I remember now. Taking a selfie every day was not meant to produce a great portrait or a new pose. It was to learn and remember how my gear works. I was asked to take photos of an elementary school graduation and found that I don't remember how my tripod works, how Live View works, or how autofocus works. Thank God I did not try shooting with a flash or with a wirelessly tethered iPad. It took me a couple of days to get back in the saddle. I even found the answer to an old mystery: why doesn't my Canon 6D fire the flash in Live View shooting mode. It does! But the flash needs to be Canon. For a third-party flash (mine is Yongnuo) a settings tweak is needed -- and it still may not work.
Today I tried something rather different from the Fall 2020 series of selfies.
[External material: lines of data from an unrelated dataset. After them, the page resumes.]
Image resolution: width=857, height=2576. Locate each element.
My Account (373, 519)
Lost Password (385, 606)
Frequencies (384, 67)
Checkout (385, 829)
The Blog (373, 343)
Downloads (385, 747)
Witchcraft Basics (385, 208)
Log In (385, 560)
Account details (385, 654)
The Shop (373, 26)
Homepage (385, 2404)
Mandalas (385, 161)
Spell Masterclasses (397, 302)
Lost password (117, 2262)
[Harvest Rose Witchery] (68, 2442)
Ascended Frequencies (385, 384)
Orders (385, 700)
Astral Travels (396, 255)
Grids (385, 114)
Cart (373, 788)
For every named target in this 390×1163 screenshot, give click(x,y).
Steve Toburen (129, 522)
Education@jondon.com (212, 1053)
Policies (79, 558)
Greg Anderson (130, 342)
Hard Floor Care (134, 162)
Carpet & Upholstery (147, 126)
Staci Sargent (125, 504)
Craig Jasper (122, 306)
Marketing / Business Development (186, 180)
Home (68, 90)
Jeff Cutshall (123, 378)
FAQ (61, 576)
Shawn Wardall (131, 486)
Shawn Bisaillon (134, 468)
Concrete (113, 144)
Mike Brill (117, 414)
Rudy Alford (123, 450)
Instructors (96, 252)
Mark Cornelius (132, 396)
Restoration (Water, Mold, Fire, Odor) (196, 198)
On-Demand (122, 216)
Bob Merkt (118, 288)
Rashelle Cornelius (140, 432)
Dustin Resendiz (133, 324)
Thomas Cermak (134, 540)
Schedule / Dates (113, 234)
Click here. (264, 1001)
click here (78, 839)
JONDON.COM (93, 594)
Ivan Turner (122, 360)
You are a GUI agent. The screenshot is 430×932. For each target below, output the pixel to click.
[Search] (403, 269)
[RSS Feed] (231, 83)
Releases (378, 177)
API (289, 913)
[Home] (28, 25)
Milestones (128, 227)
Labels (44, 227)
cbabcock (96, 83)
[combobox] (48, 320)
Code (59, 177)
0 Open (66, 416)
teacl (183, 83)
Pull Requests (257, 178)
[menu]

All of those were taken with an off-camera light because -- that's the thing to do. And it probably is, and I will get back to it. There was a lot of tweaking of the light position, angle and power. This here is a straight ETTL flash with +1 EV firing sideways into a white painted door to my right with a white foamcore board to my left as a fill bounce.
Shot at night, so yellow ambient light in the room was a problem -- you never want to mix white flash light with yellow ambient light unless you are willing to gel the flash orange and correct white balance in post. So I was shooting with the lights off. To help the camera focus in the dark, there is a small, but very powerful LED light on the desk in front of me. It is strong enough (and the correct temperature) to provide a nice fill lifting the shadows under the eyes.
I was happy with the look of the photo out of the camera; I thought it pretty convincingly emulated a daytime shot lit by a window. But then my kid wandered in and peeked over my shoulder at Lightroom. She is not into photography, so I tried dazzling her by quickly changing the look of the photo with various new presets that Adobe has added or at the very least rearranged. All of sudden, one of the presets called Cool Light sort of jumped out at me, and I decided to keep it. The base profile is Artistic 04.